------ TEXT SHOWN ------
Page MenuHomePhabricator

Add mediacounts to pageview API
Closed, DuplicatePublic

Description

On Commons, .webm and .ogv files currently don't have view counts, like Vimeo or YouTube has. It would be useful to see the plays and other data of videos.

Event Timeline

VictorGrigas raised the priority of this task from to Needs Triage.
VictorGrigas updated the task description. (Show Details)
VictorGrigas subscribed.
Aklapper triaged this task as Lowest priority.EditedFeb 6 2015, 12:50 PM

@VictorGrigas: Please associate a project to this task. Not even sure what this refers to - Commons?

Tbayer added projects: Analytics, Multimedia.
Tbayer set Security to None.
Tbayer subscribed.

I understand that it's indeed about Commons, and guess that Multimedia and Analytics might be relevant projects.

Tbayer added a subscriber: Tgr.

As @Tgr points out (and @ezachte confirmed on the talk page there), this proposal is related: https://www.mediawiki.org/wiki/Requests_for_comment/Media_file_request_counts

The raw counts are at https://dumps.wikimedia.org/other/mediacounts/ since January 2015.

There is a zip file for each day with top 1000 most requested files, for videos relevant files see mediacounts.2015-07-20.v00.sorted_keyXX.ogg.csv where XX is 17/18/19/20 (more explanation in the csv files)

There is no API to query these huge files.
Once https://phabricator.wikimedia.org/T44259 is done publishing these counts as well might be a nice follow-up.

I can query the files directly on a limited ad hoc basis.

Milimetric renamed this task from Video view counts? to Add mediacounts to pageview API.Dec 9 2015, 5:51 PM
Milimetric moved this task from Incoming to Event Platform on the Analytics board.

Concern here is datasize, we do have counts for media files that could be published to AQS.

Milimetric raised the priority of this task from Lowest to Medium.Aug 9 2018, 3:45 PM

If you're looking for a project that might use this API, the Event Metrics tool would love to be able to get an accurate count for pageviews to all articles on which a given file is placed.

Just so I'm clear, in addition to getting audio and video "plays," would this api provide the pageview counts I'm looking for?

this might just solve a problem we're having over here in DE. There's great content providers hesitating to contribute to wikimedia commons for they cannot implement reporting.

Let's fix this, all of you amazing coding folk.
------ SOURCE DATA ------
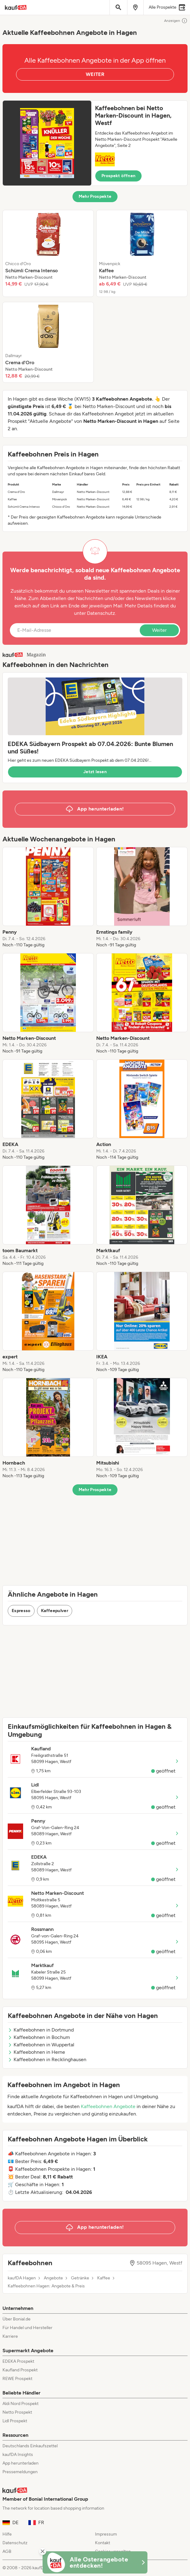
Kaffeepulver (54, 1610)
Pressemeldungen (20, 2471)
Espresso (21, 1610)
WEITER (95, 74)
------
▸ TASK LIST:
a - In the Phabricator thread on media view counts, since when have the raw mediacounts been available on the dumps site?
b - Extend the Phabricator thread on media view counts with the next comment or two after its final line.

▸ PER-TASK OUTPUTS:
a - Since January 2015.

b -
Did some analysis in term of data size and storage:

  • Our Cassandra instances (2 per host) each have 2.9Tb usable space.
  • We currently use ~720Gb per instance (this accounts for all keyspaces, replication included).
  • 98% of those 720Gb is used for pageview-per-article daily data

From a data-structure perspective, one row of pageview-per-article is a primary key (project, page-title, day), and 16 long values (denormalization of (desktop, mobile web, mobile app, all) x (user, spider, bot, all)). If we were to load mediacounts in cassandra, we would have a very similar structure: a primary-key (base-name, day), and ~18 long values (details to be discussed). Datastructures being very similar, we can safely extrapolate storage needed for mediacounts based on the one needed for pageview-per-article.

In terms of row, we counted how many primary keys were loaded daily for pageview-per-article in October 2018, and the average is 73.7 million. Similarly, we counted how many primary keys there would be for mediacounts daily for the same period, and the average is 22.2 million. This tells us that adding mediacounts daily data to aqs would incur a growth of our data of ~30%.

YearCumulative storage without mediacountsCumulative storage with mediacounts
2015110Gb (half a year of pageview data)171Gb (10 month of mediacounts data)
2016330Gb464Gb
2017550Gb758Gb
2018770Gb1051Gb
2019990Gb 1344Gb
20201210Gb1638Gb
20211430Gb1931Gb

Assuming we put a limit at ~2Tb of usage per instance (keeping a big contingency space), we would have enough storage for about until end of 2021.
I really would like us to try this one of this days :)